### [Text shown]
SSY Base Oil Shipping Report


Global shipping markets remain subdued while players come to grips with crudes fall and thus, lower commodity values. There arent many reports of restocking, which is needed to kick-start the markets.

U.S. Gulf

All routes in the U.S. market appear to be stacked into a holding position.

Transatlantic eastbound is about the only route with any degree of spot activity, and that is primarily styrene, although there are reports of 6,000 tons of benzene being booked from Houston to Rotterdam at $47 per metric ton, which is a touch lower than the recent styrene rates. The same ship appears to have taken 6,000 tons of acetic acid to Antwerp for much the same kind of freight level. Overall, space remains fairly tight and rates are expected to remain in this vicinity.

U.S. Gulf-to-Far East remains disappointing. Only ethanol and acrylonitrile appear as regular cargo possibilities, with hardly any aromatics looking to move. Many Asian commodity prices have fallen the fastest and there is simpluy no opportunity to make things happen.

The route from the U.S. Gulf to India-Middle East Gulf does have some space still left for November, and there are suggestions that base oils could make an entrance. Freights are typically in the mid-to-high $80s/t for 5,000 ton parcels, but some traders have found a way to undercut these levels by $20/t or so, which certainly opens the door to that market.

U.S. Gulf-to-the east coast of South America is well balanced between supply and demand for vessel space and rates are stable.

Routes going from U.S. Gulf to the west coast of South America remain heavily contracted, although all three main carriers report having some space still available for November.

U.S. Gulf to Caribbean is quiet. Base oils have been quoted into Colombia again, and there is certainly ample space available.


A busier clean petroleum market has come to the rescue of the North Sea and Baltic, stopping rates from sliding further. Bad weather has also played a part, with the remnants of hurricane Gonzalo causing the suspension of pilot services in a number of ports and disrupting vessels forward schedules. Base oils are a touch busier within Europe, perhaps because of the lower pricing needed to finalize sales.

### [Dataset extract]
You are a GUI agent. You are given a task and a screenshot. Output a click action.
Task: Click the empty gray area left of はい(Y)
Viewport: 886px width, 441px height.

### [Given task 1]
List every city named in the base oil shipping report.
### [Given task 2]
Go on writing the base oil shipping report from the point where it stops.

### [Expected answer 1]
Houston, Rotterdam, Antwerp

### [Expected answer 2]
Southbound into the Mediterranean has not been particularly active and there is ample space available.

Northbound has been enlivened by a spate of pyrolysis gasoline fixing, with well over 30,000 tons fixed and a further 20,000 tons being worked. Rates are weak in general for cargoes of 5,000 tons or more.

Inter-Mediterranean markets are extremely slow for small parcels traffic and in the west Mediterranean it is common to have 6 or 7 offers per cargo. The eastern Mediterranean is not quite the same and there are a lot of clean petroleum and vegetable oil requirements being quoted. Methanol is also becoming more active from the Black Sea. Base oils are moving into Turkey, but primarily from the Mediterranean.

Transatlantic westbound is still the most active of the deep sea routes out of Europe. Pyrolysis gasoline has been the primary product moving with a parcel fixed from Antwerp-Rotterdam-Amsterdam at close to $50/t, and another 10,000 tons being worked from Fawley, England. The last one of these fixed was a smidgen under $50/t, though some are incorrectly reporting it as lower.

Some base oils have been seen looking to ship from the Mediterranean to the U.S. Gulf. Space is scarce on this route if the loading dates do not match the main carrier, with a variation of $20/t or more from what that owner is willing to accept compared to what others want.

Europe-to-Far East is still very slow. Some base oils have been looking at shipping into China, and it will be interesting to see if they get fixed. Rates out of Rotterdam to China have been a notional mid-$70s/t for spot parcels of 5,000 tons for some time now, but because contractual volumes have been maintained and contractual rates provide a better return, it may be hard to crack the $70/t barrier.

The route from Europe to India-Middle East Gulf is also beginning to see enquiries for base oils, but rates tend to be quite strong from northwestern Europe, whereas from the Mediterranean there is a growing list of ships that are on berth which have cargo space where it may be possible to secure rates in the low $60s/t for 5,000 ton parcels.


There has been a busier feel to the domestic Asia market this week. Cargoes have begun to appear that have not been shipped in any great volume for some time now. More of them have been for prompt lifting as well, but prompt space has become rather scarce in some areas such as inter-Far East, and the charterers have little choice but to postpone shipment by a week or so in the hope of grabbing some space. Surprisingly, rates do not appear to have changed much, although pressure should start to build soon, especially if colder weather starts in the north and more clean petroleum cargoes appear. Base oils have been fairly active out of the usual ports in Northeast Asia, with some additional interest from Southeast Asia.

Asia export markets continue to see some strength in freight levels to Europe, with 4,000-5,000 ton parcels often receiving offers in the $130s/t, though a scheduled carrier could work out $15-20/t lower if they have space and the dates match. Small parcels of base oils to Turkey are among the several base oil cargoes quoted to Europe, and owners contend they can fix these 1,000 ton parcels in the $160/t region. A 3,200 ton cargo of base oils from Singapore to Havre were supposedly booked for around $150/t. Benzene is being exported to the U.S. Gulf, along with methanol and urea ammonia nitrate, but rates are generally unchanged.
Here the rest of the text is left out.